Counterfactual Co-occurring Learning for Bias Mitigation in Weakly-supervised Object Localization
Feifei Shao, Yawei Luo, Lei Chen, Ping Liu, Wei Yang, Yi Yang, Jun Xiao
TL;DR
This work targets biased activation in weakly-supervised object localization by revealing background confounders through a structural causal lens and addressing them with Counterfactual Co-occurring Learning (CCL). The authors introduce Counterfactual-CAM, which disentangles foreground $F$ from background $B$, synthesizes counterfactual representations by pairing $F$ with diverse backgrounds, and trains to align predictions across original and counterfactual views. A decoupled loss and a test-time counterfactual adaptation scheme further reinforce foreground emphasis and robustness across benchmarks, including CUB-200-2011, ILSVRC 2016, and OpenImages30k. The approach yields significant improvements in localization and segmentation (e.g., higher Top-1 Cls/Loc scores and PxAP) while maintaining practical computational overhead, illustrating the practicality and effectiveness of counterfactual reasoning for bias mitigation in WSOL.
Abstract
Contemporary weakly-supervised object localization (WSOL) methods have primarily focused on addressing the challenge of localizing the most discriminative region while largely overlooking the relatively less explored issue of biased activation -- incorrectly spotlighting co-occurring background with the foreground feature.
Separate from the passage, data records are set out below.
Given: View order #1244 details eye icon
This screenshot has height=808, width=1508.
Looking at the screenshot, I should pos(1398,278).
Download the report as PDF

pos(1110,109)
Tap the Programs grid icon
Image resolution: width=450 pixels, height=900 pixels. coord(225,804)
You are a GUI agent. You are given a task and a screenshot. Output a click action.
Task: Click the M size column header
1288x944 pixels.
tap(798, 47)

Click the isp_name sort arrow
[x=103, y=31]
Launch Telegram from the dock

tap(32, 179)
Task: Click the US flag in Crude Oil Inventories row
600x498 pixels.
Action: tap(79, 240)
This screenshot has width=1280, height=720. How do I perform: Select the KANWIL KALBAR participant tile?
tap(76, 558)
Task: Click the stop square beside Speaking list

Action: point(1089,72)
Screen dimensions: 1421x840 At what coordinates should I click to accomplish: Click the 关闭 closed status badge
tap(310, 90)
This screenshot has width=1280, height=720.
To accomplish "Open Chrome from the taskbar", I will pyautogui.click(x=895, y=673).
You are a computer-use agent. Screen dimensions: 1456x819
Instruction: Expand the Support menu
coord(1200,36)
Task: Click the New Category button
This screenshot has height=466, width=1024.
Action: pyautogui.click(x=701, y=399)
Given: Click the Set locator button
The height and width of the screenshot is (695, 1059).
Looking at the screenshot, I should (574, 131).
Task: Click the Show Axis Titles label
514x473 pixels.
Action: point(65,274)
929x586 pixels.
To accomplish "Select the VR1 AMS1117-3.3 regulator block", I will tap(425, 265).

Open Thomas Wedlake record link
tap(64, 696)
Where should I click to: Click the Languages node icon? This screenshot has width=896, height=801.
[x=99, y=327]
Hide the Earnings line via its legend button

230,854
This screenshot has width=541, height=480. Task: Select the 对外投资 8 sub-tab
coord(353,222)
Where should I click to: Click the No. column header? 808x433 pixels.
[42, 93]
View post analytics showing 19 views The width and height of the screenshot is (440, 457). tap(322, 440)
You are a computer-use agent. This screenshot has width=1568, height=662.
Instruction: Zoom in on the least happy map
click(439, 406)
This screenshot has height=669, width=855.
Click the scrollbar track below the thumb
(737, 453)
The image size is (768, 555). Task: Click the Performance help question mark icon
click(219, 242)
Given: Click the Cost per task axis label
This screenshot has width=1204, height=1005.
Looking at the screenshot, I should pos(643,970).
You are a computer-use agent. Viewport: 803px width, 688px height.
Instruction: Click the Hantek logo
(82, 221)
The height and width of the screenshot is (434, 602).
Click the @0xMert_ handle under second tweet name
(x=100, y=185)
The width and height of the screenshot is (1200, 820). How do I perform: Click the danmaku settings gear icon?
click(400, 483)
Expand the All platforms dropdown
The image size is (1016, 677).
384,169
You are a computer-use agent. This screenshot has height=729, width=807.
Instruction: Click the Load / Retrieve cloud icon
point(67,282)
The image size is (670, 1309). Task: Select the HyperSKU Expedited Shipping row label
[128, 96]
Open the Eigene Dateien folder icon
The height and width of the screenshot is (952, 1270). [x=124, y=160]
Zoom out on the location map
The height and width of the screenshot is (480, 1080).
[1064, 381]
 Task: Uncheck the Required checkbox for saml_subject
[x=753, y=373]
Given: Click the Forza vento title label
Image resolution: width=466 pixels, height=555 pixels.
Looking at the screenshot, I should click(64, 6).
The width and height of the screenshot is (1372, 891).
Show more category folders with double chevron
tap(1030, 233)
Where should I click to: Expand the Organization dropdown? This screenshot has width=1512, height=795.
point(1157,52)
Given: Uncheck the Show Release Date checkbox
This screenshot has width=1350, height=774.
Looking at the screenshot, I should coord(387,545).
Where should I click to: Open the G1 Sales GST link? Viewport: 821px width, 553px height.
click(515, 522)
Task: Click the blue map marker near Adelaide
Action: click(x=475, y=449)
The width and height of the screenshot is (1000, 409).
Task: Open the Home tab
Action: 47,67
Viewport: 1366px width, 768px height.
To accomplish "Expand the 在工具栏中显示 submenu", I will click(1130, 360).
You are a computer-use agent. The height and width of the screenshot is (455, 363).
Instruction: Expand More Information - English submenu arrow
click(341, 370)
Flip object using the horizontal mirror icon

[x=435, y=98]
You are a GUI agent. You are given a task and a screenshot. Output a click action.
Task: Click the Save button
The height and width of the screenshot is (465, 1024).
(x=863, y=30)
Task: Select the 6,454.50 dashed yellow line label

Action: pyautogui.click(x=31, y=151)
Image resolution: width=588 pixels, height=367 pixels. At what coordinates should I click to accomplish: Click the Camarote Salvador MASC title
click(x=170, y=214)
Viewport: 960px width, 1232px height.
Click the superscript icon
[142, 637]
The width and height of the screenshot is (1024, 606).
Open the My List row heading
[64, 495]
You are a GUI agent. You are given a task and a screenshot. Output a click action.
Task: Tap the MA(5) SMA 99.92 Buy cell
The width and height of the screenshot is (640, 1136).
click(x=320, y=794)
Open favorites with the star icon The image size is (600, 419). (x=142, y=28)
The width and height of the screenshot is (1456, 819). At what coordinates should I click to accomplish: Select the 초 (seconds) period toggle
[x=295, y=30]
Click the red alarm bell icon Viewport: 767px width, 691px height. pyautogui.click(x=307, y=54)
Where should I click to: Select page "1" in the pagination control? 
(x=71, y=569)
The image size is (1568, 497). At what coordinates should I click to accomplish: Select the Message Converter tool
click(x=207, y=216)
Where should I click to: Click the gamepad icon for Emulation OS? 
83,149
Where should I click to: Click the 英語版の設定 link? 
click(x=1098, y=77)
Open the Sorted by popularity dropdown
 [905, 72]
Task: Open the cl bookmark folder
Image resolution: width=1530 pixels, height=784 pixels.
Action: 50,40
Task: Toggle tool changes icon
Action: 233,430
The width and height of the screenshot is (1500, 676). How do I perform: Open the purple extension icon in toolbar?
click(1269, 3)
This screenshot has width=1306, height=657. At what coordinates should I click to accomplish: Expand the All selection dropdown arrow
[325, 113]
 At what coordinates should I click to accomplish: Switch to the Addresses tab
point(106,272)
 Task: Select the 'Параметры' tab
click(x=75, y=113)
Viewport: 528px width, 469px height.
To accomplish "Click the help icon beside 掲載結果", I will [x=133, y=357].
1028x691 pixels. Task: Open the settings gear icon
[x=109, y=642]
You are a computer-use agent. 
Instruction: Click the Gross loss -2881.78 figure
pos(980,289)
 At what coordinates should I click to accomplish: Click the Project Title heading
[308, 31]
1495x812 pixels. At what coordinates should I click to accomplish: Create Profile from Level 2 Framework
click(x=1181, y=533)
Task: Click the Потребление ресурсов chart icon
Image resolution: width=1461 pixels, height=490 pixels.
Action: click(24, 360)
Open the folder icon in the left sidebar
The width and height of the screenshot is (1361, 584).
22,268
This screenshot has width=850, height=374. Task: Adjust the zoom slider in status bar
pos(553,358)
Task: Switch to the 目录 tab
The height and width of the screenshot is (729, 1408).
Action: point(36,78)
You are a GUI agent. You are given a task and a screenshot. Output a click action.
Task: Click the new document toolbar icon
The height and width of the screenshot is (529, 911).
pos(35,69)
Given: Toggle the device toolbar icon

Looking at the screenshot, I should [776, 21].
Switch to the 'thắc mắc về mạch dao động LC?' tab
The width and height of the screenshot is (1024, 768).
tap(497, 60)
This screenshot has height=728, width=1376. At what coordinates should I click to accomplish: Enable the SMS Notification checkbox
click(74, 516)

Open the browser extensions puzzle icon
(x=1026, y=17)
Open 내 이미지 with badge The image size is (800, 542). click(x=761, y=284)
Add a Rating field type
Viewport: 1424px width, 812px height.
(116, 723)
In this paper, we conduct a thorough causal analysis to investigate the origins of biased activation. Based on our analysis, we attribute this phenomenon to the presence of co-occurring background confounders. Building upon this profound insight, we introduce a pioneering paradigm known as Counterfactual Co-occurring Learning (CCL), meticulously engendering counterfactual representations by adeptly disentangling the foreground from the co-occurring background elements. Furthermore, we propose an innovative network architecture known as Counterfactual-CAM. This architecture seamlessly incorporates a perturbation mechanism for counterfactual representations into the vanilla CAM-based model. By training the WSOL model with these perturbed representations, we guide the model to prioritize the consistent foreground content while concurrently reducing the influence of distracting co-occurring backgrounds. To the best of our knowledge, this study represents the initial exploration of this research direction. Our extensive experiments conducted across multiple benchmarks validate the effectiveness of the proposed Counterfactual-CAM in mitigating biased activation.